To properly cleanse my brushes I use the Mac brush cleanser or the Real Techniques version which isn't as good. You can tell that the Mac one is exactly the same as the Estée Lauder one - the bottles are almost identical, as is the liquid inside. I mean you'd expect that since Estée Lauder owns Mac Cosmetics so some products will overlap, and the Mac one is cheaper so no point wasting extra money for the same product. You know what my secret is though? Egg cups. No word of a lie. In September 2014 I moved into my third year flat with my boyfriend and the previous tenants had left behind some almost new egg cups in a drawer. The idea shot into my head - soaking the brush upside down with the bristles in the egg cup with the brush cleanser and a bit of warm water in would help dissolve some of the makeup. Sometimes you'll go to wash these stubborn brushes and they don't wash through on the first time. Soaking them upside down with the bristles covered in the cleanser means that you can leave them there for an hour and come back to wash them and it will halve the time you're sat swilling it around in trying to get it all off. I mean this would work the same with a tall tupperware box as long as you don't fill the cleanser and water higher than the neck of the brush as this has a high chance of wearing away the glue and leaving your brushes thin with bristles falling out.

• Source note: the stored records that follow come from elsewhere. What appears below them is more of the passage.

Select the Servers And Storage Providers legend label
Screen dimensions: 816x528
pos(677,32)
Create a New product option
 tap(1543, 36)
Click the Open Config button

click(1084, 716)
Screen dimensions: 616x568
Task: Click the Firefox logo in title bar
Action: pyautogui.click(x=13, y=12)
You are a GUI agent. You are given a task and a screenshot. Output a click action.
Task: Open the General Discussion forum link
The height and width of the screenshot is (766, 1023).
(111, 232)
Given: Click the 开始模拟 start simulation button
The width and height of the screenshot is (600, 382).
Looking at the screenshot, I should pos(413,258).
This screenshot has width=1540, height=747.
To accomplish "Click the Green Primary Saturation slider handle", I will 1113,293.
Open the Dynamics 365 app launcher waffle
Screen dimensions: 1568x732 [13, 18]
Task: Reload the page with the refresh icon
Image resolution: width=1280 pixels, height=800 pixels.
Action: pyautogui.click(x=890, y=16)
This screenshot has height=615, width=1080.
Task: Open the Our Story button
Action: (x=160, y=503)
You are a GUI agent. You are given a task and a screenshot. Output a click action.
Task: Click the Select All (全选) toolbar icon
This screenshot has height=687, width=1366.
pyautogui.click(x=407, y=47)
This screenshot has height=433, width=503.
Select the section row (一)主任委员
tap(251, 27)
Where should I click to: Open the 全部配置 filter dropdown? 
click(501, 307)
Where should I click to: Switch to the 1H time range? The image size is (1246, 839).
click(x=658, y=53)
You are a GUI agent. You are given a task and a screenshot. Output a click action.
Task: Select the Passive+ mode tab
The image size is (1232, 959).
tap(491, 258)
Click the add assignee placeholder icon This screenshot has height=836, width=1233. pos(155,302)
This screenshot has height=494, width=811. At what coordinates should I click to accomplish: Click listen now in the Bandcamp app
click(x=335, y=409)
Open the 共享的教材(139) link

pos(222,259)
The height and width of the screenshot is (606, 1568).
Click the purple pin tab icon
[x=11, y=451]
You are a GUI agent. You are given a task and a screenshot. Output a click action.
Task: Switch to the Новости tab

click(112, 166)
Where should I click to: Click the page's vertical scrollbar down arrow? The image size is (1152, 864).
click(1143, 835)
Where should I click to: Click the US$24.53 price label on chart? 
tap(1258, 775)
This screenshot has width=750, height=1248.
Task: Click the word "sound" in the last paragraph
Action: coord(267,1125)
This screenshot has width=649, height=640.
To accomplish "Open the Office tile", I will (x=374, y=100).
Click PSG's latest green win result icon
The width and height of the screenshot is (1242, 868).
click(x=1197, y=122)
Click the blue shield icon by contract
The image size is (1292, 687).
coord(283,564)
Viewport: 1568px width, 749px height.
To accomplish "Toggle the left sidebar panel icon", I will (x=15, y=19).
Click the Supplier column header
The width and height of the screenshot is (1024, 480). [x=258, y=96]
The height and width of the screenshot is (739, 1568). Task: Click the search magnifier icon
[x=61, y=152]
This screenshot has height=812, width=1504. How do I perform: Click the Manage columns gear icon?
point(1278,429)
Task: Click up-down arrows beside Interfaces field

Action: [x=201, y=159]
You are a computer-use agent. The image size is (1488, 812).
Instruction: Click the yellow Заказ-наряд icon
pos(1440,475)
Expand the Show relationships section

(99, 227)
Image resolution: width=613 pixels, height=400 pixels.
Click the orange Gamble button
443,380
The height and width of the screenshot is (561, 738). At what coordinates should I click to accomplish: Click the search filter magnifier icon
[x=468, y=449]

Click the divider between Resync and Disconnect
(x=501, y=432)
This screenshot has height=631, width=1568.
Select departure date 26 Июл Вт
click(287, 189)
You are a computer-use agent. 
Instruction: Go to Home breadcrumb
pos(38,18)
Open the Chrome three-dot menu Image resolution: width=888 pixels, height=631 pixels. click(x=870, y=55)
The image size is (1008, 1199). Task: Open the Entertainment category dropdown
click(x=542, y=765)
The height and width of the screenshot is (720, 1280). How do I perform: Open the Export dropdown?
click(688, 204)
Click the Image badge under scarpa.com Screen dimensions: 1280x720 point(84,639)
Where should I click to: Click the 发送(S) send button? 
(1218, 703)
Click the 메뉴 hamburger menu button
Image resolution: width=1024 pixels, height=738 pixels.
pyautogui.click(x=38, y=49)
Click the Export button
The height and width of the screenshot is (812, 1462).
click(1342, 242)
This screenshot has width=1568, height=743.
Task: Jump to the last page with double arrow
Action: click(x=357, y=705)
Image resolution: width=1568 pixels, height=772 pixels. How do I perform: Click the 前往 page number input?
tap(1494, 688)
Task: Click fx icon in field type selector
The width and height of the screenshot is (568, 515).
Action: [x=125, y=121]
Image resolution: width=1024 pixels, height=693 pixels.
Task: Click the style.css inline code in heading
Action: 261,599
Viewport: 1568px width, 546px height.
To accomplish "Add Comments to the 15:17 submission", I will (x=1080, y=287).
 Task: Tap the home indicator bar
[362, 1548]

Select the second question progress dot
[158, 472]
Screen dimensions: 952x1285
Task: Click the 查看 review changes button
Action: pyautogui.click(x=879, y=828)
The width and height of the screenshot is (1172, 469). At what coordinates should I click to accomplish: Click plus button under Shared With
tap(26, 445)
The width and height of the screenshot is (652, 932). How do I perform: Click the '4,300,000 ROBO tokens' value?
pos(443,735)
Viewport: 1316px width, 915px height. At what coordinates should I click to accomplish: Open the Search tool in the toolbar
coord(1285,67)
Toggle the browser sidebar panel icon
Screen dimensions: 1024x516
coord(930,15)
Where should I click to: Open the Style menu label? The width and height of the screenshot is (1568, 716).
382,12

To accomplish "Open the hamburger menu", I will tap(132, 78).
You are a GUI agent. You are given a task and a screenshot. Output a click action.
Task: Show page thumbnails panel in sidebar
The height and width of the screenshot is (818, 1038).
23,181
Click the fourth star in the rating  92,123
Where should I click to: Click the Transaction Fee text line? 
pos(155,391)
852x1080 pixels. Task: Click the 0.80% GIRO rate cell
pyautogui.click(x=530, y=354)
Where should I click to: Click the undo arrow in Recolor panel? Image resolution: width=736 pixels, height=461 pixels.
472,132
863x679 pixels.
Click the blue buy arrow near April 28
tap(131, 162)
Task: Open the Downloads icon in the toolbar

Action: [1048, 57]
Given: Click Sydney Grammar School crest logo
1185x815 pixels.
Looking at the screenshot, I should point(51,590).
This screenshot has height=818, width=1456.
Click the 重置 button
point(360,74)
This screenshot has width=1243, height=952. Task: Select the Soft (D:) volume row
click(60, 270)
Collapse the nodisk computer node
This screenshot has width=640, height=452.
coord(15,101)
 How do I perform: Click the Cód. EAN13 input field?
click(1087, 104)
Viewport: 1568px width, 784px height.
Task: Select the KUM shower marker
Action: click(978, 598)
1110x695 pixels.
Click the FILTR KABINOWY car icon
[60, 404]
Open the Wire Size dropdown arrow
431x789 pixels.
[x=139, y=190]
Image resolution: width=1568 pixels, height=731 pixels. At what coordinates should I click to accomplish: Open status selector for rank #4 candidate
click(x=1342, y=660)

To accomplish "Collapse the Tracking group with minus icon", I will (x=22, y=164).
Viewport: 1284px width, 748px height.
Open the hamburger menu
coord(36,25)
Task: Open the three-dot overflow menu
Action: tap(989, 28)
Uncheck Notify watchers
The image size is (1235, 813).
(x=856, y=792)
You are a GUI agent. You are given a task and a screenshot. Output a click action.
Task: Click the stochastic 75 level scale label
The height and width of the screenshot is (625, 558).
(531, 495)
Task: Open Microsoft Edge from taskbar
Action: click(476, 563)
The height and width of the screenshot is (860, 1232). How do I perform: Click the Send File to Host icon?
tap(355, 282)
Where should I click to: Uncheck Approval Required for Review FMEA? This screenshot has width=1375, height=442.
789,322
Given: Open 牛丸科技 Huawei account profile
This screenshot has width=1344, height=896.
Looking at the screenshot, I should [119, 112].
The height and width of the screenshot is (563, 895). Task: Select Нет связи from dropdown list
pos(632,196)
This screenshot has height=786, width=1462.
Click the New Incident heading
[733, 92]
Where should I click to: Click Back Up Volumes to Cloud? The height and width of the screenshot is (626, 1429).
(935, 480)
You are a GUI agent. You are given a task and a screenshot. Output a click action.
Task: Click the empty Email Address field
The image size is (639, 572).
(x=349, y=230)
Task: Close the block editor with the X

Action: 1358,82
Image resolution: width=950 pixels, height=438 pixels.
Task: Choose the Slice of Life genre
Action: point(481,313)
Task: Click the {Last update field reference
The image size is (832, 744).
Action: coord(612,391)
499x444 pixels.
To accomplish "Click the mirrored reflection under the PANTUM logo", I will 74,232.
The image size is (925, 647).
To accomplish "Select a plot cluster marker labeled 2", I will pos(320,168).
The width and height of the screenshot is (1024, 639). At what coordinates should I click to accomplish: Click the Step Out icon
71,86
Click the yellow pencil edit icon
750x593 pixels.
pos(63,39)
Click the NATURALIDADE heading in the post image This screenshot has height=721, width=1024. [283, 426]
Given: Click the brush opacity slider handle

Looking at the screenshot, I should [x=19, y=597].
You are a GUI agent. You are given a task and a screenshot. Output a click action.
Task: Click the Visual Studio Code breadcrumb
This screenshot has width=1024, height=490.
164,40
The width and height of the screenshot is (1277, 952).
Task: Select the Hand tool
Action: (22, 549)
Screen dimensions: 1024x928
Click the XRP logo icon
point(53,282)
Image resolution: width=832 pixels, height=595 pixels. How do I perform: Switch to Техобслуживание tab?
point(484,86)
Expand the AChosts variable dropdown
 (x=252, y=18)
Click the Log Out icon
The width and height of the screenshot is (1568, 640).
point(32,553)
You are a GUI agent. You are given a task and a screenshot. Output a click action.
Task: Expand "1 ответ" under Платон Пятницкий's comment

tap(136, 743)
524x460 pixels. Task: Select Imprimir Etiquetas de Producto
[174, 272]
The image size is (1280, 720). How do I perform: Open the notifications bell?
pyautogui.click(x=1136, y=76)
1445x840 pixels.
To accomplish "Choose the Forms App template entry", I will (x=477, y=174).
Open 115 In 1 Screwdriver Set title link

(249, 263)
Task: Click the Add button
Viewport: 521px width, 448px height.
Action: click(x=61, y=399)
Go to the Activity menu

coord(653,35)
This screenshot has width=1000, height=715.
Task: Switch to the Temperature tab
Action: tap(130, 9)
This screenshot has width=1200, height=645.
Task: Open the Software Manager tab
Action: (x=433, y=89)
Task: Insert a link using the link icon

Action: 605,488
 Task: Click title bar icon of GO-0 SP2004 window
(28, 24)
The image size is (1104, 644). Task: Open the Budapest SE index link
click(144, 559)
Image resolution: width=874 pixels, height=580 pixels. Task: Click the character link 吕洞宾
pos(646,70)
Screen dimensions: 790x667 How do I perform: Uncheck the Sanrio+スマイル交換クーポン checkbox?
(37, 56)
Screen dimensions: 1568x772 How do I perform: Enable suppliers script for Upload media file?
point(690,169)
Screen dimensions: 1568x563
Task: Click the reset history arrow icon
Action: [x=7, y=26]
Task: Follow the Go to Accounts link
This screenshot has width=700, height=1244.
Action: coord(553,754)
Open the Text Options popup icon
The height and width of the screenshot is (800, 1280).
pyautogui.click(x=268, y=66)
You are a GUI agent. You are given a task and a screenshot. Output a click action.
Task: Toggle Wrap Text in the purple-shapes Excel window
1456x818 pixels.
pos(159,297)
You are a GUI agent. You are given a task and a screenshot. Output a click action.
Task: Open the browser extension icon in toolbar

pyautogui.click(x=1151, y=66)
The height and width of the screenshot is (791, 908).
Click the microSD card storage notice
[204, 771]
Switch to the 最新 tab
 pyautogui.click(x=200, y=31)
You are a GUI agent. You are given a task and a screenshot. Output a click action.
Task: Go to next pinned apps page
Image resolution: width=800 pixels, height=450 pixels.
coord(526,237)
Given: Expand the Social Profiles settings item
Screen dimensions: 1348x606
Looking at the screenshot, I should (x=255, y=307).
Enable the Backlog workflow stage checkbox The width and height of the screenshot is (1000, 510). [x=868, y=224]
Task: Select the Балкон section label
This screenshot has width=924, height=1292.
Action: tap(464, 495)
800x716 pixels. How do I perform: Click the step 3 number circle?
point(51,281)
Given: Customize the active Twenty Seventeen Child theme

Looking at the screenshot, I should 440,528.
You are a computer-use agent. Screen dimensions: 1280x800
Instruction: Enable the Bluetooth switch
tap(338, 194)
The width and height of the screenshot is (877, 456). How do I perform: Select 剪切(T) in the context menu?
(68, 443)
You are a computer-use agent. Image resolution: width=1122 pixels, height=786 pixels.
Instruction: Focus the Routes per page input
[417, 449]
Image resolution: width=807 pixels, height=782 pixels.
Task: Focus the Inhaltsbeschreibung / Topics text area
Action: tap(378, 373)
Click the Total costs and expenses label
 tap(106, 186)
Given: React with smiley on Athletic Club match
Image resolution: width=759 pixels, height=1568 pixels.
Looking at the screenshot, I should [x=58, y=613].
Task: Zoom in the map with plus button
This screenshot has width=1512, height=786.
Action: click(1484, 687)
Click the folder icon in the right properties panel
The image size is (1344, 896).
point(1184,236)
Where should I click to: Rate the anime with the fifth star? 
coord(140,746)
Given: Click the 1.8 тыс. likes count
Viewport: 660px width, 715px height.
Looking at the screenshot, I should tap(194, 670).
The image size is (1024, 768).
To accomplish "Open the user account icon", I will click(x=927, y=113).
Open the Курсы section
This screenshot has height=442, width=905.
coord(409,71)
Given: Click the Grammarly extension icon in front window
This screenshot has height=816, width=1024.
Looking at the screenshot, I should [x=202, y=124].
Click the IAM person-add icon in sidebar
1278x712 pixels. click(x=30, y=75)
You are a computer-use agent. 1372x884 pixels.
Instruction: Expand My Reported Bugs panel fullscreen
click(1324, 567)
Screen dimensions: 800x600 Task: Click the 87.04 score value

I know there have been systems invented to wash and dry your brushes but I'm not forking out for something so expensive when I can use my little egg cups and still get the job done in an hour. I only use the egg cups for stubborn brushes - so for foundation, concealer, and anything else liquidy. I'm not going to come out and say it's revolutionary because I'm sure everyone has their own ways of washing their makeup brushes, but it does stop it being such a chore.